Selbst kleinere Unfälle in radiologischen Laboren in Russland seien vor einigen Jahren in Österreich klar messbar gewesen, sagte Uhrig: „Da singt jemand im Keller und möchte sich etwas schönreden.“

Global 2000: Krsko hält schwerem Beben nicht stand

Gutachten zufolge seien rund um Krsko durch Erdbeben eine Bodenbeschleunigung bis zu einem Meter pro Sekundenquadrat (m/s²) möglich, was nach österreichischem Standard die Zuordnung in die höchste Gefahrenklasse 4 bedeutet. Ausgelegt sei der 1970 gebaute Reaktor in Krsko nur auf eine Bodenbeschleunigung von 0,3 m/s².

Damit hielte Krsko einem schweren Erdbeben nicht Stand, sagte Uhrig: „Die EU-Stresstests haben gezeigt, dass im Falle eines schweren Bebens, eines realistischen Bebens laut den Geologen, potentiell die Kontrollstäbe nicht mehr in den Brennstoff eingefahren werden können, damit würde der Kernbrennstoff schmelzen. Das ist ein realistisches Szenario. Und dafür Upgrades für höheren Erdbebenwiderstand durchzuführen, würde hunderte Millionen Euro kosten.“

Kostspieliger Umbau wäre nötig

Solche Sicherheits-Upgrades wären aber nicht nur kostspielig, sie müssten auch bis 31.12. 2023 abgeschlossen sein, um die Abschaltung des AKW Krsko zu verhindern.
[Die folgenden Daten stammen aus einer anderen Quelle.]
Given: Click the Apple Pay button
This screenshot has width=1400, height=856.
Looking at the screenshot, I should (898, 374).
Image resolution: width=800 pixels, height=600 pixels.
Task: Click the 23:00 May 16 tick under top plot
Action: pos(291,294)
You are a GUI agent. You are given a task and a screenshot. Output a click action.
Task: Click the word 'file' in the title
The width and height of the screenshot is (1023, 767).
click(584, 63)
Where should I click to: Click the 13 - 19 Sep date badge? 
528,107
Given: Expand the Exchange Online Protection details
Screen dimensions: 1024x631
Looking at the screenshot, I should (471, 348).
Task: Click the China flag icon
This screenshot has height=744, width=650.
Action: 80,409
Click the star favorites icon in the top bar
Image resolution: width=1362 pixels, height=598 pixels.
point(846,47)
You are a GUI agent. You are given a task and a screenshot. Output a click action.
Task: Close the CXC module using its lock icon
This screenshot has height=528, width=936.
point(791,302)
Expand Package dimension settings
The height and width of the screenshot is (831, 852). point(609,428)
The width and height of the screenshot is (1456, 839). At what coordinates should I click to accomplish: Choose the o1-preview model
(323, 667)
Wobei allein die slowenische Atomaufsicht entscheide, welche Maßnahmen wirklich gesetzt werden müssen.

Mit Blick auf die ukrainischen AKW in Tschernobyl und Saporischja stellt sich neben sicherheitstechnischen Überlegungen natürlich auch die Frage, inwieweit Europa angesichts seiner Energieabhängigkeit von Russland überhaupt auf Kernkraft verzichten kann.

Wechsel zu Atomkraft brächte neue Abhängigkeiten

Im Bezug auf die Nutzung von Kernkraft warnt Global 2000 vor alten, neuen Abhängigkeiten: „Der Weiterbetrieb von schmutzigen, gefährlichen Atomkraftwerken wäre neben den massiven Sicherheitsrisiken auch eine Abhängigkeit von geopolitischen Problemen bei der Uranlieferkette. 60 Prozent des Urans für Europa kommen aus Krisenregionen wie aus Russland, mit 20 Prozent, aus Kasachstan, mit 19,5 Prozent oder dem Niger, mit 20 Prozent.“

Eine Abhängigkeit von fossilen Brennstoffen durch eine andere Abhängigkeit zu ersetzen, wäre falsch, sagte Uhrig.

Öffentliche Anhörung im Mai

Im Mai ist eine öffentliche Anhörung samt Stellungnahme der Betreibergesellschaft und der slowenische Atomaufsicht geplant, diese würden derzeit von Kärnten und der Steiermark vorbereitet.

Global 2000 stellt ab 24. März Muster-Stellungnahmen zum AKW-Bericht Sloweniens zur Verfügung, die bis 8. April eingebracht werden können. 60.000 Menschen hätten bisher die Global 2000-Petition „Stopp AKW Krsko: Erdbeben-Reaktor abschalten“ unterschrieben.

Team Kärnten fordert Abschaltung

In einer Reaktion auf das seit Freitag bezüglich des slowenischen Atomkraftwerks Krsko laufende Stellungnahmeverfahren für die grenzüberschreitende Umweltverträglichkeitsprüfung (UVP) fordert Team Kärnten-Obmann Gerhard Köfer einmal mehr, das Atomkraftwerk, das sich in einem Erdbebengebiet befindet, ein für alle Mal zu schließen. Gerade der Krieg in der Ukraine sollte eigentlich allen Politikern in Europa vor Augen führen, welches Gefährdungs- und Bedrohungspotenzial von einem AKW ausgeht, so Köfer. Man müsse mit einer Stimme gegen Slowenien auftreten und ihnen klarmachen, dass das AKW „der pure Wahnsinn“ sei.